Chão de fábrica da Levorin, pronto para receber maquinário

Matéria-prima de seringais seculares
A produção de borracha do Amazonas saiu de 32 toneladas em 2002, segundo o IBGE, para 704 em 2010, com projeção de atingir 1.040 toneladas em 2011. As 1.700 famílias que atuam nos seringais das calhas dos rios Madeira, Juruá, Purus e do Baixo Amazonas tendem a aumentar a produção, em decorrência das boas condições de mercado e pelos subsídios.

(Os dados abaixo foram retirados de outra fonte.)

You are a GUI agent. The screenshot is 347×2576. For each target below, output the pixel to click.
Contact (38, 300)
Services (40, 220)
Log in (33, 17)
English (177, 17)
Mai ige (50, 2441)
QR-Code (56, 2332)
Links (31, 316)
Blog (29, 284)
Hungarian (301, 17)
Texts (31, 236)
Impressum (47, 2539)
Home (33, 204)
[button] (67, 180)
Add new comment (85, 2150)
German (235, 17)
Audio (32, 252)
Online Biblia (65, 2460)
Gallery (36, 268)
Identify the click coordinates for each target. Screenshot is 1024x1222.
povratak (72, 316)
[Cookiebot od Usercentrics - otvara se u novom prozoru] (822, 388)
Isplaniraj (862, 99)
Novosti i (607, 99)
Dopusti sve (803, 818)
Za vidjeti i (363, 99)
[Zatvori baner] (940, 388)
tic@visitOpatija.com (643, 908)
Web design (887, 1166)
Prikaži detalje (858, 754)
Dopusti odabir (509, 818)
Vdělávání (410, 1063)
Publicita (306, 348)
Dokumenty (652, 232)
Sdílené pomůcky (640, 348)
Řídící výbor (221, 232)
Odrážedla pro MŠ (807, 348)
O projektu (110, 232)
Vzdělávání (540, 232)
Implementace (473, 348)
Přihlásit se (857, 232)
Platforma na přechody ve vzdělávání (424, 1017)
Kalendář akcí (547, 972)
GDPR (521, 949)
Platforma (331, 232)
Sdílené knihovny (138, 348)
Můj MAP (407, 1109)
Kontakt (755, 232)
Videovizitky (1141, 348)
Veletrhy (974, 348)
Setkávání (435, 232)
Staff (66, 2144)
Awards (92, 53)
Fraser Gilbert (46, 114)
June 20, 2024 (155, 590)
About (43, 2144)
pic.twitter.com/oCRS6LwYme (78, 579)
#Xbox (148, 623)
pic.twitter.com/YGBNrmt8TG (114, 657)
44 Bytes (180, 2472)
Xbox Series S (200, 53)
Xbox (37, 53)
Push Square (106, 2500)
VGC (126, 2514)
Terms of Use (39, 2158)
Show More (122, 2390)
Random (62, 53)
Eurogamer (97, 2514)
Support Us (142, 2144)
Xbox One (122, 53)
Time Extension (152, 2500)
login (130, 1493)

A política de garantia do preço mínimo pelo kg da borracha, capitaneada pelo Governo Federal, via Companhia Nacional de Abastecimento (Conab), ajuda os seringueiros a retomarem o Eldorado do látex.
O preço mínimo definido é de R$ 3,50, o kg - os usineiros compram o kg do produtor, em média, por R$ 2,80 - que, com a complementação federal chega a R$ 3,50. O Amazonas repassa em subsídios, em média, R$ 1, e tem ainda 6 municípios (Carauari, Lábrea, Manicoré, Canutama, Pauini e Jutai) que subsidiam a matéria local, o que permite chegar até a R$ 5,20.
Esta cadeia de apoio aos produtores é uma estratégia para alavancar o comércio extrativista sem destruir a floresta, mantendo homens e mulheres nos seringais seculares.